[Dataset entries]

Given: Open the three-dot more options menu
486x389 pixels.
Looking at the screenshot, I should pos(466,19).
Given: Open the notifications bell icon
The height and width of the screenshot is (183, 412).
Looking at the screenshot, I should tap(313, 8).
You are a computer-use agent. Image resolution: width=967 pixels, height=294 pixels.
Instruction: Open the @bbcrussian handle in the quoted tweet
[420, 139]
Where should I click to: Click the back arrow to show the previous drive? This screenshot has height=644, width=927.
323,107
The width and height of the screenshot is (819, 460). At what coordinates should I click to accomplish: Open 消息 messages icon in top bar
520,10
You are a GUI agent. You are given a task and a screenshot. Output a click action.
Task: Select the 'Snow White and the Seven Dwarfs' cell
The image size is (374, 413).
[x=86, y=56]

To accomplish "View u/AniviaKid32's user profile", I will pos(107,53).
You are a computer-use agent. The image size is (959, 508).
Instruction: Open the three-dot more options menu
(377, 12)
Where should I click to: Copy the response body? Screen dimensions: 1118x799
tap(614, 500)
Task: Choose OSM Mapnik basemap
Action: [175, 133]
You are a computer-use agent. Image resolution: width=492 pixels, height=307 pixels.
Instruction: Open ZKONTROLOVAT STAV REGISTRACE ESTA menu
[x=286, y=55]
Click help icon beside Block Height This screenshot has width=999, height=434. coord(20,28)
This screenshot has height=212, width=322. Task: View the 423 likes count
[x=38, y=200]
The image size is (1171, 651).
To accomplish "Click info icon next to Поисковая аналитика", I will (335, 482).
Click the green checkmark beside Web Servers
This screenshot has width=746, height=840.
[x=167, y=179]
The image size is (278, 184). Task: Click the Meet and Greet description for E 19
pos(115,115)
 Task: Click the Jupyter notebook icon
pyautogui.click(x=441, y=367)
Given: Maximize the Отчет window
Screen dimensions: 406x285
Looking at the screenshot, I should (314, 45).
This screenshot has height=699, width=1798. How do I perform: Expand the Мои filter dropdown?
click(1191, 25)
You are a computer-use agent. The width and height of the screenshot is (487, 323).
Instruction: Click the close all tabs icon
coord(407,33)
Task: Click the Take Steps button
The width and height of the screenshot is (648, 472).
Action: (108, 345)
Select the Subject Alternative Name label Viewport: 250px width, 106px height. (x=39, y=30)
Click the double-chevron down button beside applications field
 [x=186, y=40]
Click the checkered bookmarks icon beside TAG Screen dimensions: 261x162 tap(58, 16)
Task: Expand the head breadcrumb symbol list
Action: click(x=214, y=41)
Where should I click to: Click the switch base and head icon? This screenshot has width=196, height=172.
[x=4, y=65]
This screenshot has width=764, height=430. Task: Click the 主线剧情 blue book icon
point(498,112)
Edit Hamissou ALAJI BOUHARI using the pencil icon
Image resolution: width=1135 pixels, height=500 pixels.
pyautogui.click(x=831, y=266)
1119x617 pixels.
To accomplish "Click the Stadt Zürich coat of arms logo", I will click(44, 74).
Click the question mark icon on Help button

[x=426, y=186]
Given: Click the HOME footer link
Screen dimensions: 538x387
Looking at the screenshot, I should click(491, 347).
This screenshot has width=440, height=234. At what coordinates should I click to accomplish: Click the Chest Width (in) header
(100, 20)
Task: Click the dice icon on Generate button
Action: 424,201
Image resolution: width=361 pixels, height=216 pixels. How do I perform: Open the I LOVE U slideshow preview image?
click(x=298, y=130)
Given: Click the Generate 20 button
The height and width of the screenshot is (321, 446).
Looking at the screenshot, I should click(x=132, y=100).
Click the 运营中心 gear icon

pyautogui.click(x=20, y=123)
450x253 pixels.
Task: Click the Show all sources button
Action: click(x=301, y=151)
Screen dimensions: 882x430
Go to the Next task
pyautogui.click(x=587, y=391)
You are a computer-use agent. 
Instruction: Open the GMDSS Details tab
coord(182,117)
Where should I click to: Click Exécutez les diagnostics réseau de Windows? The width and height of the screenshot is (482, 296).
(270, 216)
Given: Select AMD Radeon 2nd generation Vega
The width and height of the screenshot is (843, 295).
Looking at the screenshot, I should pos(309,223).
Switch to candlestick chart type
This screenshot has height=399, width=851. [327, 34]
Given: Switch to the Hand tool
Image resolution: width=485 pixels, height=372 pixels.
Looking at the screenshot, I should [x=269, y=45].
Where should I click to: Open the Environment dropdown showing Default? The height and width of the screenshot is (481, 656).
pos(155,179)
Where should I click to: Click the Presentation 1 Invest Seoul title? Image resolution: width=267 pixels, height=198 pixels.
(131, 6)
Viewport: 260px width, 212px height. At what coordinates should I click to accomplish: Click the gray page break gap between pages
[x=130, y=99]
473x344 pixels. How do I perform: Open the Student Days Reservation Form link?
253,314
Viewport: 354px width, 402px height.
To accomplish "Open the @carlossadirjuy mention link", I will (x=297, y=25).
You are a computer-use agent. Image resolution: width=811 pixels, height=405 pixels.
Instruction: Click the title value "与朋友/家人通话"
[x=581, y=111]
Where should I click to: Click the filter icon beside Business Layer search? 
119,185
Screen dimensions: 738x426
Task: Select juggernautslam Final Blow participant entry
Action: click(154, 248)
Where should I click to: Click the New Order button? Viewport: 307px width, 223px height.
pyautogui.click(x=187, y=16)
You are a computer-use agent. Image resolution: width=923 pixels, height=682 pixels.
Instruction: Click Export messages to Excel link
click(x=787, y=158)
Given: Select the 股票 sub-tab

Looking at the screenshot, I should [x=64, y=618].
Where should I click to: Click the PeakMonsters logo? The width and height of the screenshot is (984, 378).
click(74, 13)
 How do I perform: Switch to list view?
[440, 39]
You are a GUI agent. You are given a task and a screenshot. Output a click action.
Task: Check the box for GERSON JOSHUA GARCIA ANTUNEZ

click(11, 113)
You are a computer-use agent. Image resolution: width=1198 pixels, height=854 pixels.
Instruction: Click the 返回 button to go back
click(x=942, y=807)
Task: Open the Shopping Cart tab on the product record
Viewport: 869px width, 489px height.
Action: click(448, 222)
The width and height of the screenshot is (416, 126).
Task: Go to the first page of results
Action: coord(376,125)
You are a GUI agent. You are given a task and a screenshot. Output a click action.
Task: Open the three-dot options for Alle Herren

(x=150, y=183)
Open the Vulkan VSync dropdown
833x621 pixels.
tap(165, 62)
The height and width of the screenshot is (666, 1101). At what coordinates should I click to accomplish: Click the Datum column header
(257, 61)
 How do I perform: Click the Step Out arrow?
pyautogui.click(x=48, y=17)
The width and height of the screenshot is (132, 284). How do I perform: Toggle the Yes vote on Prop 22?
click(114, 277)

*The problem*: All lines above are to be transcribed exactly.

*Reply*:
Given: Open the three-dot more options menu
486x389 pixels.
Looking at the screenshot, I should pos(466,19).
Given: Open the notifications bell icon
The height and width of the screenshot is (183, 412).
Looking at the screenshot, I should tap(313, 8).
You are a computer-use agent. Image resolution: width=967 pixels, height=294 pixels.
Instruction: Open the @bbcrussian handle in the quoted tweet
[420, 139]
Where should I click to: Click the back arrow to show the previous drive? This screenshot has height=644, width=927.
323,107
The width and height of the screenshot is (819, 460). At what coordinates should I click to accomplish: Open 消息 messages icon in top bar
520,10
You are a GUI agent. You are given a task and a screenshot. Output a click action.
Task: Select the 'Snow White and the Seven Dwarfs' cell
The image size is (374, 413).
[x=86, y=56]

To accomplish "View u/AniviaKid32's user profile", I will pos(107,53).
You are a computer-use agent. The image size is (959, 508).
Instruction: Open the three-dot more options menu
(377, 12)
Where should I click to: Copy the response body? Screen dimensions: 1118x799
tap(614, 500)
Task: Choose OSM Mapnik basemap
Action: [175, 133]
You are a computer-use agent. Image resolution: width=492 pixels, height=307 pixels.
Instruction: Open ZKONTROLOVAT STAV REGISTRACE ESTA menu
[x=286, y=55]
Click help icon beside Block Height This screenshot has width=999, height=434. coord(20,28)
This screenshot has height=212, width=322. Task: View the 423 likes count
[x=38, y=200]
The image size is (1171, 651).
To accomplish "Click info icon next to Поисковая аналитика", I will (335, 482).
Click the green checkmark beside Web Servers
This screenshot has width=746, height=840.
[x=167, y=179]
The image size is (278, 184). Task: Click the Meet and Greet description for E 19
pos(115,115)
 Task: Click the Jupyter notebook icon
pyautogui.click(x=441, y=367)
Given: Maximize the Отчет window
Screen dimensions: 406x285
Looking at the screenshot, I should (314, 45).
This screenshot has height=699, width=1798. How do I perform: Expand the Мои filter dropdown?
click(1191, 25)
You are a computer-use agent. The width and height of the screenshot is (487, 323).
Instruction: Click the close all tabs icon
coord(407,33)
Task: Click the Take Steps button
The width and height of the screenshot is (648, 472).
Action: (108, 345)
Select the Subject Alternative Name label Viewport: 250px width, 106px height. (x=39, y=30)
Click the double-chevron down button beside applications field
 [x=186, y=40]
Click the checkered bookmarks icon beside TAG Screen dimensions: 261x162 tap(58, 16)
Task: Expand the head breadcrumb symbol list
Action: click(x=214, y=41)
Where should I click to: Click the switch base and head icon? This screenshot has width=196, height=172.
[x=4, y=65]
This screenshot has width=764, height=430. Task: Click the 主线剧情 blue book icon
point(498,112)
Edit Hamissou ALAJI BOUHARI using the pencil icon
Image resolution: width=1135 pixels, height=500 pixels.
pyautogui.click(x=831, y=266)
1119x617 pixels.
To accomplish "Click the Stadt Zürich coat of arms logo", I will click(44, 74).
Click the question mark icon on Help button

[x=426, y=186]
Given: Click the HOME footer link
Screen dimensions: 538x387
Looking at the screenshot, I should click(491, 347).
This screenshot has width=440, height=234. At what coordinates should I click to accomplish: Click the Chest Width (in) header
(100, 20)
Task: Click the dice icon on Generate button
Action: 424,201
Image resolution: width=361 pixels, height=216 pixels. How do I perform: Open the I LOVE U slideshow preview image?
click(x=298, y=130)
Given: Click the Generate 20 button
The height and width of the screenshot is (321, 446).
Looking at the screenshot, I should click(x=132, y=100).
Click the 运营中心 gear icon

pyautogui.click(x=20, y=123)
450x253 pixels.
Task: Click the Show all sources button
Action: click(x=301, y=151)
Screen dimensions: 882x430
Go to the Next task
pyautogui.click(x=587, y=391)
You are a computer-use agent. 
Instruction: Open the GMDSS Details tab
coord(182,117)
Where should I click to: Click Exécutez les diagnostics réseau de Windows? The width and height of the screenshot is (482, 296).
(270, 216)
Given: Select AMD Radeon 2nd generation Vega
The width and height of the screenshot is (843, 295).
Looking at the screenshot, I should pos(309,223).
Switch to candlestick chart type
This screenshot has height=399, width=851. [327, 34]
Given: Switch to the Hand tool
Image resolution: width=485 pixels, height=372 pixels.
Looking at the screenshot, I should [x=269, y=45].
Where should I click to: Open the Environment dropdown showing Default? The height and width of the screenshot is (481, 656).
pos(155,179)
Where should I click to: Click the Presentation 1 Invest Seoul title? Image resolution: width=267 pixels, height=198 pixels.
(131, 6)
Viewport: 260px width, 212px height. At what coordinates should I click to accomplish: Click the gray page break gap between pages
[x=130, y=99]
473x344 pixels. How do I perform: Open the Student Days Reservation Form link?
253,314
Viewport: 354px width, 402px height.
To accomplish "Open the @carlossadirjuy mention link", I will (x=297, y=25).
You are a computer-use agent. Image resolution: width=811 pixels, height=405 pixels.
Instruction: Click the title value "与朋友/家人通话"
[x=581, y=111]
Where should I click to: Click the filter icon beside Business Layer search? 
119,185
Screen dimensions: 738x426
Task: Select juggernautslam Final Blow participant entry
Action: click(154, 248)
Where should I click to: Click the New Order button? Viewport: 307px width, 223px height.
pyautogui.click(x=187, y=16)
You are a computer-use agent. Image resolution: width=923 pixels, height=682 pixels.
Instruction: Click Export messages to Excel link
click(x=787, y=158)
Given: Select the 股票 sub-tab

Looking at the screenshot, I should [x=64, y=618].
Where should I click to: Click the PeakMonsters logo? The width and height of the screenshot is (984, 378).
click(74, 13)
 How do I perform: Switch to list view?
[440, 39]
You are a GUI agent. You are given a task and a screenshot. Output a click action.
Task: Check the box for GERSON JOSHUA GARCIA ANTUNEZ

click(11, 113)
You are a computer-use agent. Image resolution: width=1198 pixels, height=854 pixels.
Instruction: Click the 返回 button to go back
click(x=942, y=807)
Task: Open the Shopping Cart tab on the product record
Viewport: 869px width, 489px height.
Action: click(448, 222)
The width and height of the screenshot is (416, 126).
Task: Go to the first page of results
Action: coord(376,125)
You are a GUI agent. You are given a task and a screenshot. Output a click action.
Task: Open the three-dot options for Alle Herren

(x=150, y=183)
Open the Vulkan VSync dropdown
833x621 pixels.
tap(165, 62)
The height and width of the screenshot is (666, 1101). At what coordinates should I click to accomplish: Click the Datum column header
(257, 61)
 How do I perform: Click the Step Out arrow?
pyautogui.click(x=48, y=17)
The width and height of the screenshot is (132, 284). How do I perform: Toggle the Yes vote on Prop 22?
click(114, 277)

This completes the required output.